[Saved data entries]
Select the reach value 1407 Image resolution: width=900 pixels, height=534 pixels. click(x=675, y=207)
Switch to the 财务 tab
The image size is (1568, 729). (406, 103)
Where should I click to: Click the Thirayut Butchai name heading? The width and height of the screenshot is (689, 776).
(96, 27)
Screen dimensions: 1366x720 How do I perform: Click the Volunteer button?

| Problem requirements |
The entries above are to be restated word for word.

| Completed exercise |
Select the reach value 1407 Image resolution: width=900 pixels, height=534 pixels. click(x=675, y=207)
Switch to the 财务 tab
The image size is (1568, 729). (406, 103)
Where should I click to: Click the Thirayut Butchai name heading? The width and height of the screenshot is (689, 776).
(96, 27)
Screen dimensions: 1366x720 How do I perform: Click the Volunteer button?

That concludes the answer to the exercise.